Thanks @Silver yes I actually quit for a month, but decided to get back on the ol' toot machine.

Reactions: Like 3


----------



## Silver (8/9/18)

Feliks Karp said:


> Thanks @Silver yes I actually quit for a month, but decided to get back on the ol' toot machine.



Interesting. Congrats on the month of quitting. What was it like? Did you feel like a vape?

lol the ol toot machine. Hehe


----------



## Feliks Karp (8/9/18)

Silver said:


> Interesting. Congrats on the month of quitting. What was it like? Did you feel like a vape?
> 
> lol the ol toot machine. Hehe



I realized that I'm entirely addicted to the mechanical aspect, as before I quit I was on 0 mg. I quit because my diabetes has completely cleared up and vaping is the last "bad" habit I have, but I guess life insists that I have at least one vice.

Reactions: Like 3 | Agree 2 | Winner 1


----------



## Silver (8/9/18)

Feliks Karp said:


> I realized that I'm entirely addicted to the mechanical aspect, as before I quit I was on 0 mg. I quit because my diabetes has completely cleared up and vaping is the last "bad" habit I have, but I guess life insists that I have at least one vice.



Congrats on the diabetes clearing up. That is great news. Hope it stays that way for you @Feliks Karp 

Ya, in my view the odd toot here and there at reasonable power levels is not too harmful - at least its way better than puffing on stinkies!

Reactions: Agree 1


----------



## Feliks Karp (8/9/18)

Silver said:


> Congrats on the diabetes clearing up. That is great news. Hope it stays that way for you @Feliks Karp
> 
> Ya, in my view the odd toot here and there at reasonable power levels is not too harmful - at least its way better than puffing on stinkies!



Well I have been off meds on the edge of two years, but my last H1AC was 4.6% and I did a glucose TT which came out at 3.8 after 2 hours, so my doc decided it was "officially" in remission. Vaping has never had any effect on my diabetes, it's just like a holistic choice to try get rid of my "bad habits" but all in all yes waaaay better than smokes!

Reactions: Like 1 | Agree 1 | Winner 1


----------



## Silver (8/9/18)

Feliks Karp said:


> Well I have been off meds on the edge of two years, but my last H1AC was 4.6% and I did a glucose TT which came out at 3.8 after 2 hours, so my doc decided it was "officially" in remission.

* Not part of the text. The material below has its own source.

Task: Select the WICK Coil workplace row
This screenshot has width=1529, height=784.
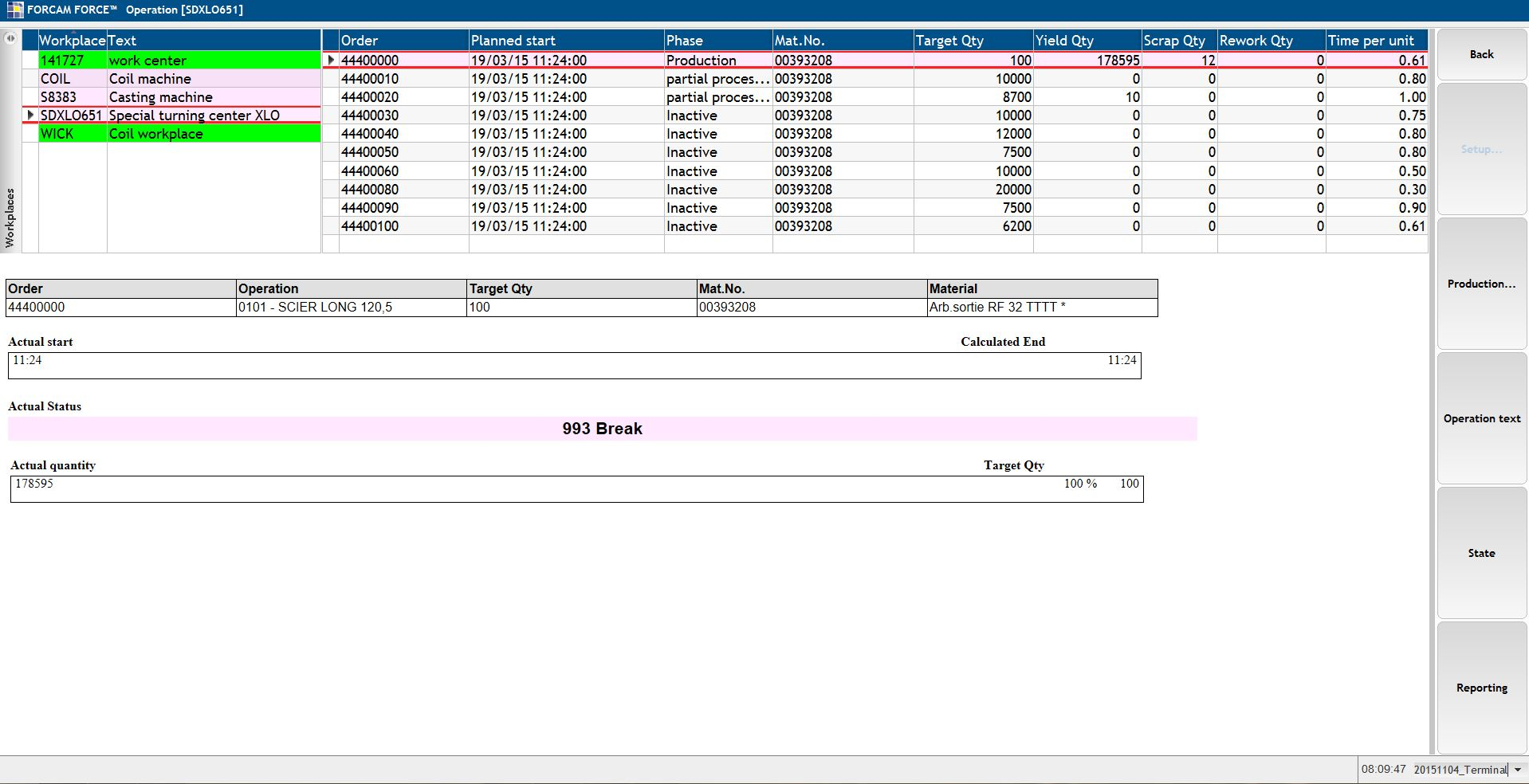Action: coord(179,134)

Vaping has never had any effect on my diabetes, it's just like a holistic choice to try get rid of my "bad habits" but all in all yes waaaay better than smokes!



Congrats on that!
May it stay in remission!!

Reactions: Thanks 1


----------



## SmokeyJoe (8/9/18)

Feliks Karp said:


> I know all of you missed me so I decided to make my own thread to announce my return.


Oh hell, there goes the neighbourhood

Reactions: Funny 8


----------



## Feliks Karp (8/9/18)

SmokeyJoe said:


> Oh hell, there goes the neighbourhood


​

Reactions: Like 1 | Funny 2


----------



## SmokeyJoe (8/9/18)

But seriously, welcome back bud. You were missed

Reactions: Thanks 1


----------



## craigb (8/9/18)

The force is balanced once again.

Welcome back @Feliks Karp

Reactions: Winner 1


----------



## Feliks Karp (8/9/18)

SmokeyJoe said:


> But seriously, welcome back bud. You were missed





craigb said:


> The force is balanced once again.
> 
> Welcome back @Feliks Karp


Thanks guys!
and yeah someone needs to appose the tyranny of @Stosta !

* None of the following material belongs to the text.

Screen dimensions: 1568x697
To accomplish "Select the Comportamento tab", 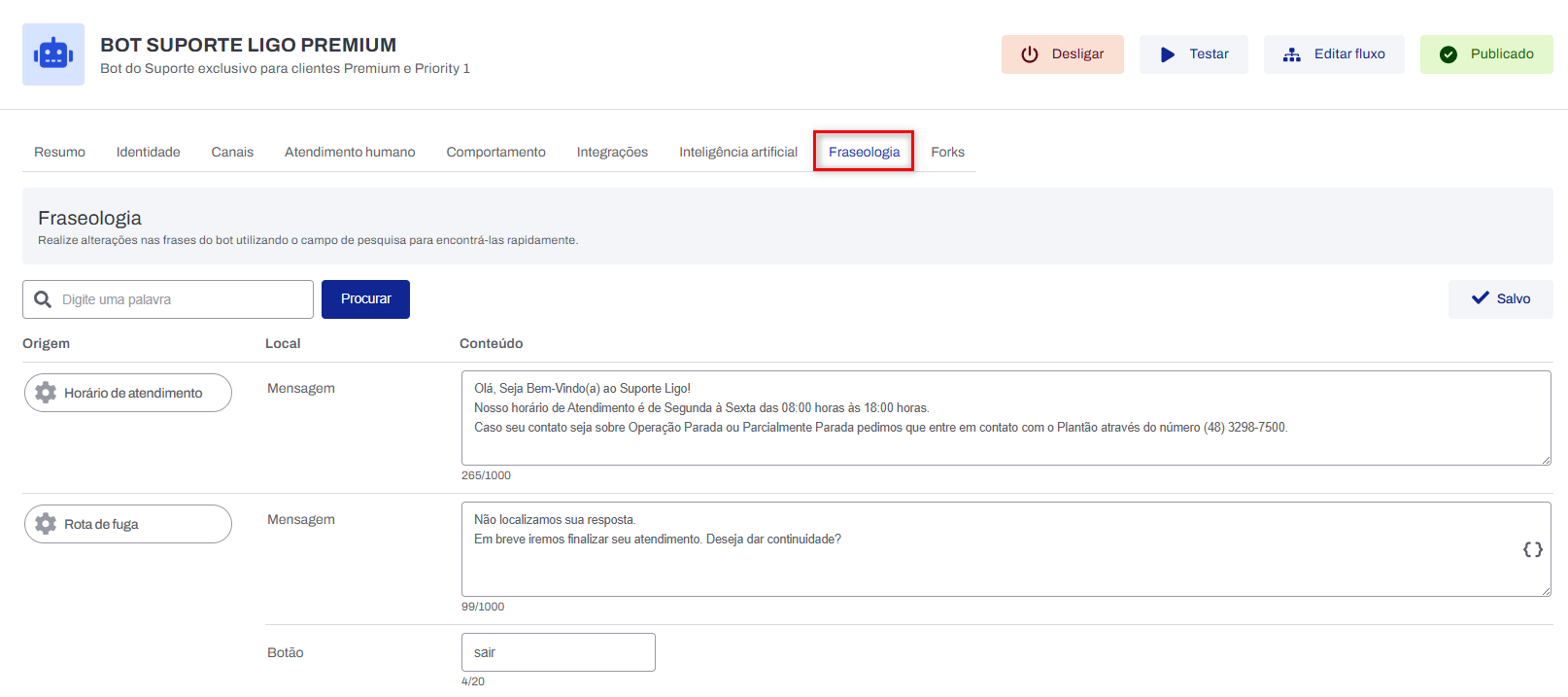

Reactions: Like 1 | Agree 1 | Funny 2


----------



## Rob Fisher (8/9/18)

Feliks Karp said:


> Thanks guys!
> and yeah someone needs to appose the tyranny of @Stosta !



Welcome back @Feliks Karp! You bring balance to the Force!

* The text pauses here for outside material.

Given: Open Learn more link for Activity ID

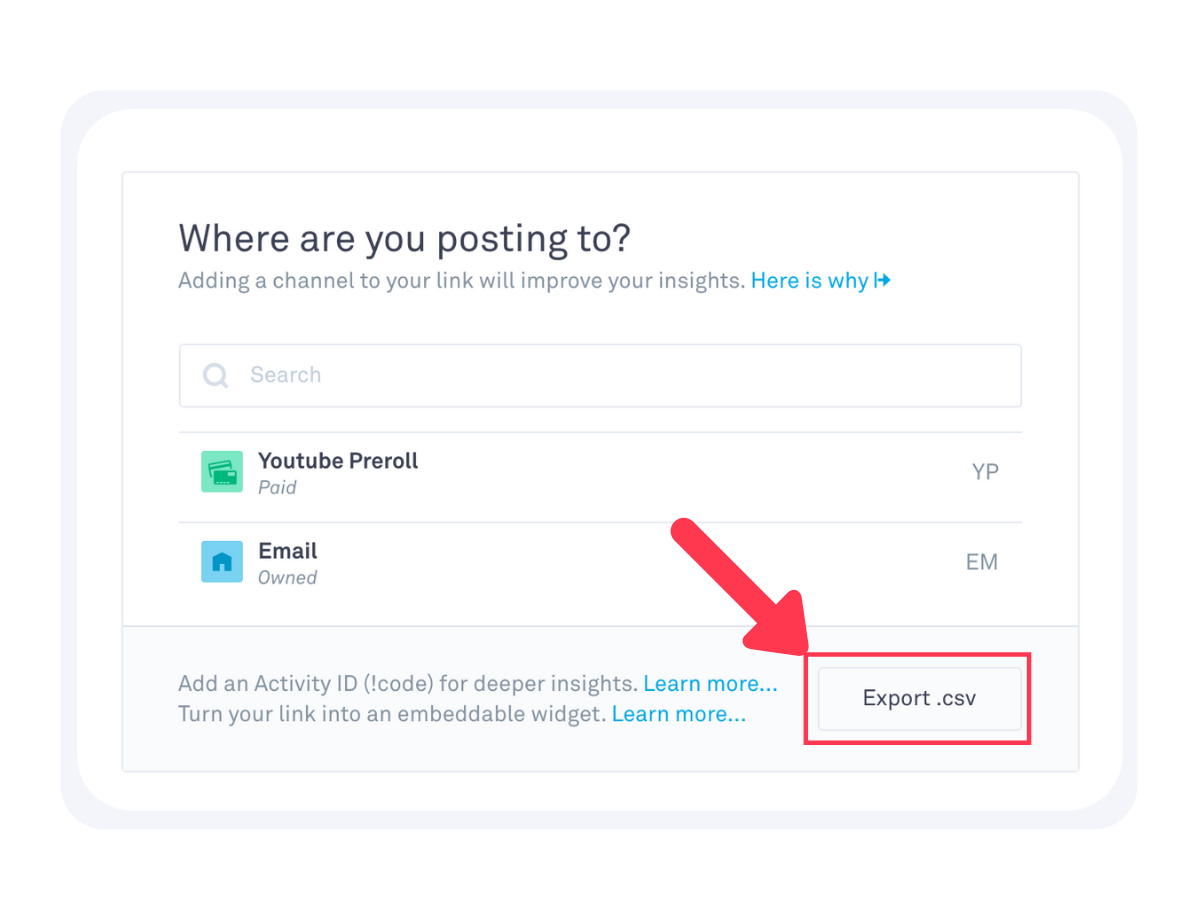Looking at the screenshot, I should pos(710,684).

Reactions: Like 3 | Winner 1


----------



## craigb (8/9/18)

Rob Fisher said:


> Welcome back @Feliks Karp! You bring balance to the Force!
> View attachment 144903


@Stosta wishes he looked that good.

Reactions: Funny 3


----------



## Raindance (8/9/18)

Welcome back and let me be the one to break it to you @Feliks Karp , the dark side has gained ground during your absence. @Stosta is now an administrator.

Regards

Reactions: Like 2 | Funny 4


----------



## Feliks Karp (8/9/18)

Raindance said:


> Welcome back and let me be the one to break it to you @Feliks Karp , the dark side has gained ground during your absence. @Stosta is now an administrator.
> 
> Regards



The situation is more dire than I had imagined! This is bad news!

Reactions: Funny 6


----------



## Andre (8/9/18)

Welcome back. We missed you.


----------



## Feliks Karp (8/9/18)

Andre said:


> Welcome back. We missed you.



Thank you! 

I missed all of you. except @Stosta obviously!

Reactions: Funny 2


----------



## Christos (8/9/18)

Feliks Karp said:


> Thanks guys!
> and yeah someone needs to appose the tyranny of @Stosta !


This! 
I can sleep better now. 
Welcome back uncle.

Reactions: Funny 1


----------



## Feliks Karp (9/9/18)

Christos said:


> This!
> I can sleep better now.
> Welcome back uncle.


----------



## SmokeyJoe (9/9/18)

Mmmm looks like @Stosta is either intimidated or getting his game plan ready.


----------



## zadiac (9/9/18)

Feliks Karp said:


> I know all of you missed me so I decided to make my own thread to announce my return.



Um.........who are you again?

Reactions: Funny 5


----------



## Stosta (10/9/18)

Feliks Karp said:


> The situation is more dire than I had imagined! This is bad news!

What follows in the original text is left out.